- PROBLEM TO SOLVE -
Reproduce exactly the lines from the one containing "This screenshot has height=450, width=800." through the end of the entries, including both. Drop the pictures.

Data excerpts:
○ ○ ○ ○ ○ ○ ○
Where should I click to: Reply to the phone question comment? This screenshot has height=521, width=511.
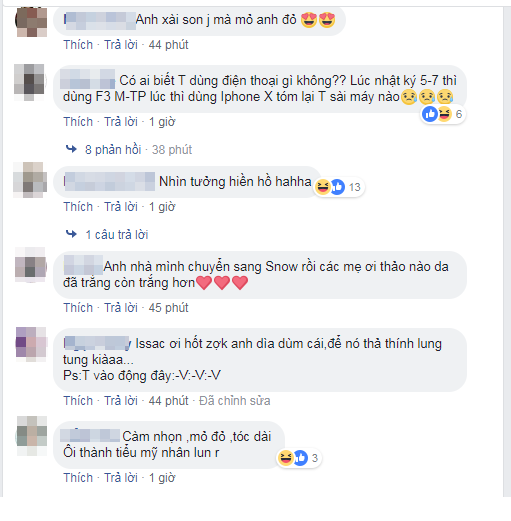tap(121, 122)
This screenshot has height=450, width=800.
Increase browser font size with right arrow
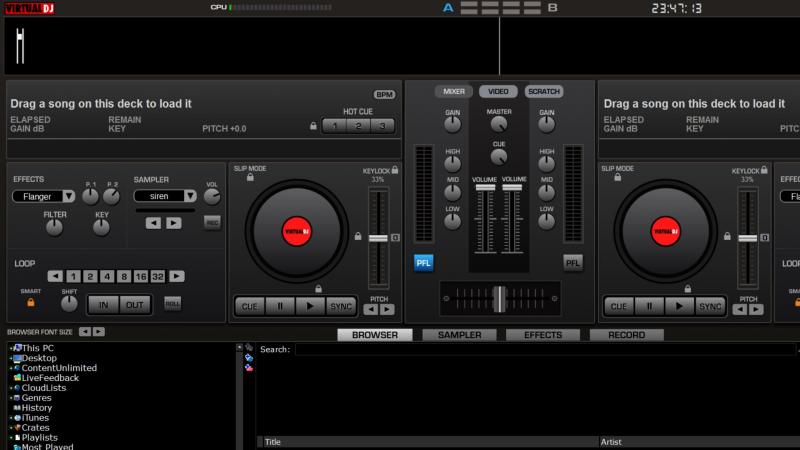(x=98, y=331)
○ ○ ○ ○ ○ ○ ○
- WRITTEN REPLY -
This screenshot has height=450, width=800.
Increase browser font size with right arrow
(x=98, y=331)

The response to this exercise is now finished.